Currency Creek was established as a viticultural area in 1969 and the first vines planted are still contributing to the success of two of the region's renowned wineries. Stretching from the coastal village of Port Elliot in the west to Lake Alexandrina in the east, the region is a great spot for tasting wines, watching whales from the coastline or spotting the hundreds of species of birds at Coorong National Park. The strongly maritime climate avoids the extremes of hot and cold temperatures and the region has an excellent ground water source, which is readily accessible through bores. 

 

Captain Charles Sturt first explored this region when he travelled down the Murray River in 1829-30 and made his last campsite near what is now the town of Goolwa. However it was not until 1969 that Wally and Rosemary Tonkin planted one acre each of Riesling, Grenache, Shiraz and Cabernet Sauvignon. Today, the main wine styles produced include Sauvignon Blanc, Cabernet Sauvignon, Merlot and Shiraz. 

35° 29'S
Latitude
50-70m
Altitude
155mm
Growing season rainfall

Cabernet Sauvignon

A variety ideally suited to the temperate, mild climate of the region, producing complete and rounded wines with clear varietal definition. As the level of ripeness increases, the flavours move from coffee to blackberry and on to black currant at optimum ripeness. 

Sauvignon Blanc

This was one of the wines to bring attention to Currency Creek in the early days. The wines have delicacy and freshness, with great varietal definition. 

Shiraz

This wine is renowned for lifted aromas that lead into medium-bodied, Rhone Valley-like spicy fruit flavours. This is supported by tannins with elegance and finesse. 

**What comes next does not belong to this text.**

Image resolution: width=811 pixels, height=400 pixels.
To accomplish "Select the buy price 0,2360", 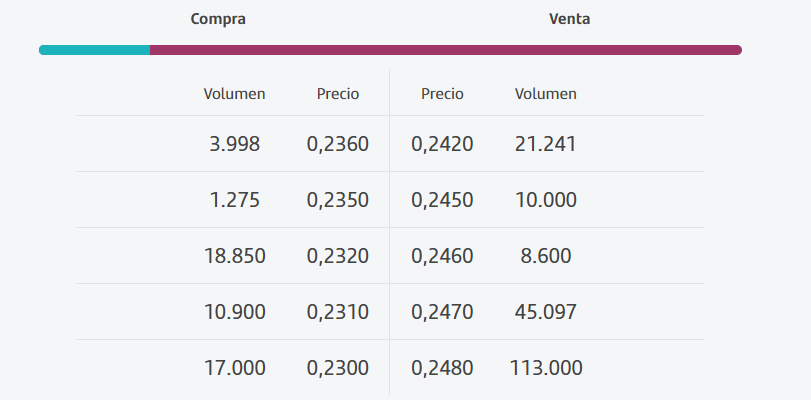I will pyautogui.click(x=338, y=144).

Top varieties grown in Currency Creek
Climate
  • The climate is slightly cooler than that of Langhorne Creek and shares similarities with Margaret River and California's Carneros. In common with those regions, it is a strongly maritime climate due to Lake Alexandrina and the Southern Ocean, thus avoiding extremes of cold or heat. 
  • There has been only one September day of frost in the past 37 years, and no hail or fog. 
  • Excellent ground water is readily accessible through bores and this is used during the growing season to compensate for the lack of rainfall.
Soil
  • Plantings are on the dominant rolling sandy slopes, which allow easy infiltration of water into the overlaying friable cracking clays that are easily accessed by the roots of the vines. 
  • The other suitable soils are loams with red alkaline clayey subsoils.